### Short task
Can you copy, word for word, the part of the intranet content text below starting with "Formal content is" and going on through "business or BT-wide."?

### Selected extract
=======

All intranet content is not the same

I have realised that I’ve blogged about BT’s intranet strategy; our blogs and wikis; publishing tools and our 2009/10 action plan.  But so far I have not covered the different types of content that people publish and use on our intranet in much detail.

Content on the BT Intranet is divided into four different types, to enable information to be managed appropriately and allow users to separate fact from comment.  A fifth category covers services, which are online processes where people do tasks to fulfil their roles.

The categories are:

Formal

Formal content is authoritative, reliable & up to date.  People will able to use it with confidence, knowing it is current and relevant.  It is usually information that has a large audience, probably line of business or BT-wide.  

A limited number of people can edit the information, with access controlled by permissions.  People have to undergo mandatory training and need to ask permission to publish.  Usually one person will have clear ownership.

Formal content will usually be found on a web site that is managed via the content management system.  All of the publishing standards are mandatory for formal content.

Team

A group of people will usually own team content, with shared responsibility for editing and ownership.  It can be permission driven, with editors clearly identified, or it can be open for anyone to edit, and possibly require a managed environment.  Team content will usually be for a defined audience, which in some cases could still be all of BT.

=======

### Data excerpt
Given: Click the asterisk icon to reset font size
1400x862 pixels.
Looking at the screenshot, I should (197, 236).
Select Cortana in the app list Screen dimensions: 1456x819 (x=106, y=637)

=======

### Full solution
Formal content is authoritative, reliable & up to date.  People will able to use it with confidence, knowing it is current and relevant.  It is usually information that has a large audience, probably line of business or BT-wide.